▶ [EXERCISE BRIEF]
Take the data and return it in full. Change nothing.

▶ [EXCERPTED RECORDS]
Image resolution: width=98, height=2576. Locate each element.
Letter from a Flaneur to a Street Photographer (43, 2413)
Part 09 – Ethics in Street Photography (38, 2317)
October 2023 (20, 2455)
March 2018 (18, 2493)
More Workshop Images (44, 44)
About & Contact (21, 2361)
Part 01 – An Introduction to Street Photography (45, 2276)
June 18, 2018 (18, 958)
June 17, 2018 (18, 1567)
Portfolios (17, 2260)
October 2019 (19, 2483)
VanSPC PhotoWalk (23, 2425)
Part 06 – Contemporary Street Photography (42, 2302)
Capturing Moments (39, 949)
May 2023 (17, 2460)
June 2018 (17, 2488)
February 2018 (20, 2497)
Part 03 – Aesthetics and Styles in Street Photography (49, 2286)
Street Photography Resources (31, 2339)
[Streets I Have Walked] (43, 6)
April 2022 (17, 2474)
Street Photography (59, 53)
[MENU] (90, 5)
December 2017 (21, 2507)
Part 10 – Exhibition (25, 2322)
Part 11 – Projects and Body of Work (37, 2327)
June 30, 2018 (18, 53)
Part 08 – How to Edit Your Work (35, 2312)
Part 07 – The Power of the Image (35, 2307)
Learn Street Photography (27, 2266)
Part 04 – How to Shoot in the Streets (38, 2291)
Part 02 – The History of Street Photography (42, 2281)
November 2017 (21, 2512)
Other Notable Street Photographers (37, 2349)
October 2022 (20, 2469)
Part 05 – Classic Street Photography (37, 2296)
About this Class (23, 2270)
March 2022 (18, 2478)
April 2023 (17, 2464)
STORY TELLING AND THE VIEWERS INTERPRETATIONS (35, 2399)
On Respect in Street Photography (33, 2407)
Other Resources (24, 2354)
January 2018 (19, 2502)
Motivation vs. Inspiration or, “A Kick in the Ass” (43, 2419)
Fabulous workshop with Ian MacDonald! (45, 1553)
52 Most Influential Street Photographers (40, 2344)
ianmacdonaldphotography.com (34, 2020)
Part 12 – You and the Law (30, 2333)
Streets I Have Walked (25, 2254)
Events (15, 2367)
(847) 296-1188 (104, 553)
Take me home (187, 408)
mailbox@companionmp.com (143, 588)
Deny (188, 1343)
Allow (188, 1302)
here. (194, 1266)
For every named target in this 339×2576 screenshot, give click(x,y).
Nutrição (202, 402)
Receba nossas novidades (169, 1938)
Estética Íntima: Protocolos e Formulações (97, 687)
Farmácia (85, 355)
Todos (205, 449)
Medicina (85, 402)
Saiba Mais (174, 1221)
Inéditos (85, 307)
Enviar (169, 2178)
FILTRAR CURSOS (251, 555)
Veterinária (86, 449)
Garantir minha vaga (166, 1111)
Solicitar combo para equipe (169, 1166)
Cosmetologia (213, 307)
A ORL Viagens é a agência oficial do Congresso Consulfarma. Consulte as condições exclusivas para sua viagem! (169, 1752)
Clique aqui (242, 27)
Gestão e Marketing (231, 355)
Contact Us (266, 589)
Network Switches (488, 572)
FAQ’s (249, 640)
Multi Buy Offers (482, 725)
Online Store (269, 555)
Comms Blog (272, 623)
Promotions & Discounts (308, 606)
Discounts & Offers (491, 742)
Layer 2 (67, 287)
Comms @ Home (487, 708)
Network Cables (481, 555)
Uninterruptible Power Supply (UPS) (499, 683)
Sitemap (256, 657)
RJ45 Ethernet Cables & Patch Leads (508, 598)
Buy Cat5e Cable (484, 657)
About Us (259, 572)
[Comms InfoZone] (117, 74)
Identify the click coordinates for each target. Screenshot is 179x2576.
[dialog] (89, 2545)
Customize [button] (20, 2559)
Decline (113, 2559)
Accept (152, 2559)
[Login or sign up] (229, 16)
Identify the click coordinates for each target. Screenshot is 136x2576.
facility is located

▶ [RESPONSE TO THIS TASK]
Image resolution: width=98, height=2576. Locate each element.
Letter from a Flaneur to a Street Photographer (43, 2413)
Part 09 – Ethics in Street Photography (38, 2317)
October 2023 (20, 2455)
March 2018 (18, 2493)
More Workshop Images (44, 44)
About & Contact (21, 2361)
Part 01 – An Introduction to Street Photography (45, 2276)
June 18, 2018 (18, 958)
June 17, 2018 (18, 1567)
Portfolios (17, 2260)
October 2019 (19, 2483)
VanSPC PhotoWalk (23, 2425)
Part 06 – Contemporary Street Photography (42, 2302)
Capturing Moments (39, 949)
May 2023 (17, 2460)
June 2018 (17, 2488)
February 2018 (20, 2497)
Part 03 – Aesthetics and Styles in Street Photography (49, 2286)
Street Photography Resources (31, 2339)
[Streets I Have Walked] (43, 6)
April 2022 (17, 2474)
Street Photography (59, 53)
[MENU] (90, 5)
December 2017 (21, 2507)
Part 10 – Exhibition (25, 2322)
Part 11 – Projects and Body of Work (37, 2327)
June 30, 2018 (18, 53)
Part 08 – How to Edit Your Work (35, 2312)
Part 07 – The Power of the Image (35, 2307)
Learn Street Photography (27, 2266)
Part 04 – How to Shoot in the Streets (38, 2291)
Part 02 – The History of Street Photography (42, 2281)
November 2017 (21, 2512)
Other Notable Street Photographers (37, 2349)
October 2022 (20, 2469)
Part 05 – Classic Street Photography (37, 2296)
About this Class (23, 2270)
March 2022 (18, 2478)
April 2023 (17, 2464)
STORY TELLING AND THE VIEWERS INTERPRETATIONS (35, 2399)
On Respect in Street Photography (33, 2407)
Other Resources (24, 2354)
January 2018 (19, 2502)
Motivation vs. Inspiration or, “A Kick in the Ass” (43, 2419)
Fabulous workshop with Ian MacDonald! (45, 1553)
52 Most Influential Street Photographers (40, 2344)
ianmacdonaldphotography.com (34, 2020)
Part 12 – You and the Law (30, 2333)
Streets I Have Walked (25, 2254)
Events (15, 2367)
(847) 296-1188 (104, 553)
Take me home (187, 408)
mailbox@companionmp.com (143, 588)
Deny (188, 1343)
Allow (188, 1302)
here. (194, 1266)
For every named target in this 339×2576 screenshot, give click(x,y).
Nutrição (202, 402)
Receba nossas novidades (169, 1938)
Estética Íntima: Protocolos e Formulações (97, 687)
Farmácia (85, 355)
Todos (205, 449)
Medicina (85, 402)
Saiba Mais (174, 1221)
Inéditos (85, 307)
Enviar (169, 2178)
FILTRAR CURSOS (251, 555)
Veterinária (86, 449)
Garantir minha vaga (166, 1111)
Solicitar combo para equipe (169, 1166)
Cosmetologia (213, 307)
A ORL Viagens é a agência oficial do Congresso Consulfarma. Consulte as condições exclusivas para sua viagem! (169, 1752)
Clique aqui (242, 27)
Gestão e Marketing (231, 355)
Contact Us (266, 589)
Network Switches (488, 572)
FAQ’s (249, 640)
Multi Buy Offers (482, 725)
Online Store (269, 555)
Comms Blog (272, 623)
Promotions & Discounts (308, 606)
Discounts & Offers (491, 742)
Layer 2 (67, 287)
Comms @ Home (487, 708)
Network Cables (481, 555)
Uninterruptible Power Supply (UPS) (499, 683)
Sitemap (256, 657)
RJ45 Ethernet Cables & Patch Leads (508, 598)
Buy Cat5e Cable (484, 657)
About Us (259, 572)
[Comms InfoZone] (117, 74)
Identify the click coordinates for each target. Screenshot is 179x2576.
[dialog] (89, 2545)
Customize [button] (20, 2559)
Decline (113, 2559)
Accept (152, 2559)
[Login or sign up] (229, 16)
Identify the click coordinates for each target. Screenshot is 136x2576.
facility is located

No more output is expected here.